TASK » Please copy out every line in the entries that includes the word "agent".

DATA IN THIS EXERCISE »

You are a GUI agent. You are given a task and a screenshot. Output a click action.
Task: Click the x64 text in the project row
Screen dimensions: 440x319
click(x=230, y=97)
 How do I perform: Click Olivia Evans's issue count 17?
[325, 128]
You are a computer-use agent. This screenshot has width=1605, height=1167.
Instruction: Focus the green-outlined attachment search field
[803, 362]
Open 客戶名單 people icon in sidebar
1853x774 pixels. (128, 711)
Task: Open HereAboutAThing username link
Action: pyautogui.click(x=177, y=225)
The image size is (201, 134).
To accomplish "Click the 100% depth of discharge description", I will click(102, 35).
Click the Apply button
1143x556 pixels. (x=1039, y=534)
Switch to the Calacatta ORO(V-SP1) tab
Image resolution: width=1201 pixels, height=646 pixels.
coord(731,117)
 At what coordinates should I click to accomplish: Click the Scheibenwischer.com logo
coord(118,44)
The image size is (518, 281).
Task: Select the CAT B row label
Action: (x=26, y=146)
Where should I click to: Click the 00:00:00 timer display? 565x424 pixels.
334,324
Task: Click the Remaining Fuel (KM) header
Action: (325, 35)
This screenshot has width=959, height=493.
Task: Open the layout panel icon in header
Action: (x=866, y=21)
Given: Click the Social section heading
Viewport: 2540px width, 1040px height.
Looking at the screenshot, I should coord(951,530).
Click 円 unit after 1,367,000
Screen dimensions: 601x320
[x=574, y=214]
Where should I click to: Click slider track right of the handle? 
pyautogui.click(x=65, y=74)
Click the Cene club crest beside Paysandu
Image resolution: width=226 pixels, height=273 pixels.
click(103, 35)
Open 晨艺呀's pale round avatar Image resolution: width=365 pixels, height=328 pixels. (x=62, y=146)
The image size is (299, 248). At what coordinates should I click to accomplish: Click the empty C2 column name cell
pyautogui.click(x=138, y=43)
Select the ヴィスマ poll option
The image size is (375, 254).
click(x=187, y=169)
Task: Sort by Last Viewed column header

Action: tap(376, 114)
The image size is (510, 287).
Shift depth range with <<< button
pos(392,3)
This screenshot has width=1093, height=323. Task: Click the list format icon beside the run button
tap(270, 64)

ANSWER »
You are a GUI agent. You are given a task and a screenshot. Output a click action.
You are a computer-use agent. This screenshot has width=1605, height=1167.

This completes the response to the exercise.